Hope.  I like to look at hope as having a positive outlook.  A hope for good and for the future.  Tie into that encouragement, and you’ve got a lot of love you can show.  Love has hope.  Don’t give up if the relationship with your loved ones isn’t stellar.  Have hope and be willing to do the hard stuff above to make that happen.  Protect yourself from abusive people, and stay emotionally healthy – but have hope!  Pray for peace where needed, and extend grace where you can.  Always try to see the good in those you love.

Love perseveres.  It just does.  This is not rocket science.  This is love at its core.  It doesn’t give up.  It’s always there.  Nothing can separate you from it.  Can you imagine loving your children less?  I can’t imagine loving my children more!  Love perseveres under all kinds of stress and heartache, loss and doubt, good times and bad, hardship and brokenness…it never fails!  Love concurs all.  Nothing my children could ever do would make me love them less.  My love for them will stand true for the rest of my life on this earth.  That’s the nature of love.  God designed it to be so…and He showed us exactly what that looks like in His Word.

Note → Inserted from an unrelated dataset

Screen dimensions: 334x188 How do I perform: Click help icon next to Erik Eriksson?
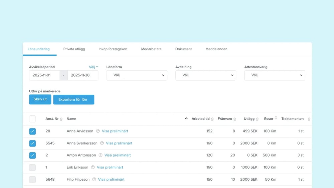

In addition to showing the Corinthians love, we can demonstrate tangible versions of our love in lots of fun and endearing and even helpful ways.  My next post will highlight lots of brainstorming ideas and fun ways to express yourself this month to those you love.  Be thinking of the Corinthians passage and ponder on the ways you can work on one, two, or all of the items above.  I know these aren’t easy – but where’s the challenge in easy? 

Let’s have some fun showing love for the next 29 Days!  Who’s with me?